Kisah trembesi Kariango ini bermula ketika Doni Monardo menjabat Komandan Brigade berpangkat kolonel tahun 2006 – 2008. Selama dua tahun itulah berbagai kisah menarik terajut menjadi kenangan indah. Karenanya, menjadi sangat sentimentil suasananya, saat momen itu direunikan.

Tur Markas Brigade

Komandan Brigif Kariango, Kolonel Inf. Kamil Bahren Pasha, S.Sos., M.A. lulusan Akmil 2000 menjadi tuan rumah yang baik. Mereka membentuk semacam panitia yang mempersiapkan segala sesuatunya. Termasuk sehari sebelumnya, memasang tenda berbalut nuansa merah-putih, serta panggung dengan latar hijau bertuliskan “Kita Jaga Alam, Alam Jaga Kita”.
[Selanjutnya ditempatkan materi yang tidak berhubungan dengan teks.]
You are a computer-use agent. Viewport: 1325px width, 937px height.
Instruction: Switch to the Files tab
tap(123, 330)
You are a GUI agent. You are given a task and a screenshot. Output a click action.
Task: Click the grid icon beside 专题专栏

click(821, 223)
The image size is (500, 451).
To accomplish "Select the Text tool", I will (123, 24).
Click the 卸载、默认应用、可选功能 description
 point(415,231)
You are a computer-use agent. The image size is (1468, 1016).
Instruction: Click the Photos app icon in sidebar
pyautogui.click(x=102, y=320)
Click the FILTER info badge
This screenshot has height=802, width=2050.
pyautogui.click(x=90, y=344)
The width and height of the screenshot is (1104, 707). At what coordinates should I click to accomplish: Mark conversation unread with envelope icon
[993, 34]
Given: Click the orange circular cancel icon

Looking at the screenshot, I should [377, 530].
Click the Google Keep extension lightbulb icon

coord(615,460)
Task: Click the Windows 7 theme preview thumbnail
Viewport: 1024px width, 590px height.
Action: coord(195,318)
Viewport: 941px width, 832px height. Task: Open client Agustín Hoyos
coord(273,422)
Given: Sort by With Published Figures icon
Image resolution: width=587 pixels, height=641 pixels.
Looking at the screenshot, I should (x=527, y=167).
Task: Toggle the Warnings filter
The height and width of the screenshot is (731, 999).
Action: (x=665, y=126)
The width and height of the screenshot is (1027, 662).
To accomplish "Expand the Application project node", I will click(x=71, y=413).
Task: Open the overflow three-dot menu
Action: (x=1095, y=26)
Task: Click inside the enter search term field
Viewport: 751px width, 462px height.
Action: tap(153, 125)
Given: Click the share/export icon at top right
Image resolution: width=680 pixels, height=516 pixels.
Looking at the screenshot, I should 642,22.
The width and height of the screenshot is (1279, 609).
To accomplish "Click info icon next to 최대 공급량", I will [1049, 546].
Kesibukan lain juga terjadi di kantor Pengurus Pusat Persatuan Purnawirawan TNI-AD (PPAD) di Matraman, Jakarta Timur. Sekjen PP PPAD, Mayjen TNI Purn Komaruddin Simanjuntak pun menyusun panitia bayangan untuk mem-back-up kegiatan Reuni Trembesi.

Sederet pengurus PP PPAD pun hadir. Kebetulan, hari yang sama berlangsung acara Pengukuhan Pengurus DPD PPAD Provinsi Sulawesi Selatan, di aula Kodam XIV/Hasanuddin, Makassar. Pagi pengukuhan, siang reuni.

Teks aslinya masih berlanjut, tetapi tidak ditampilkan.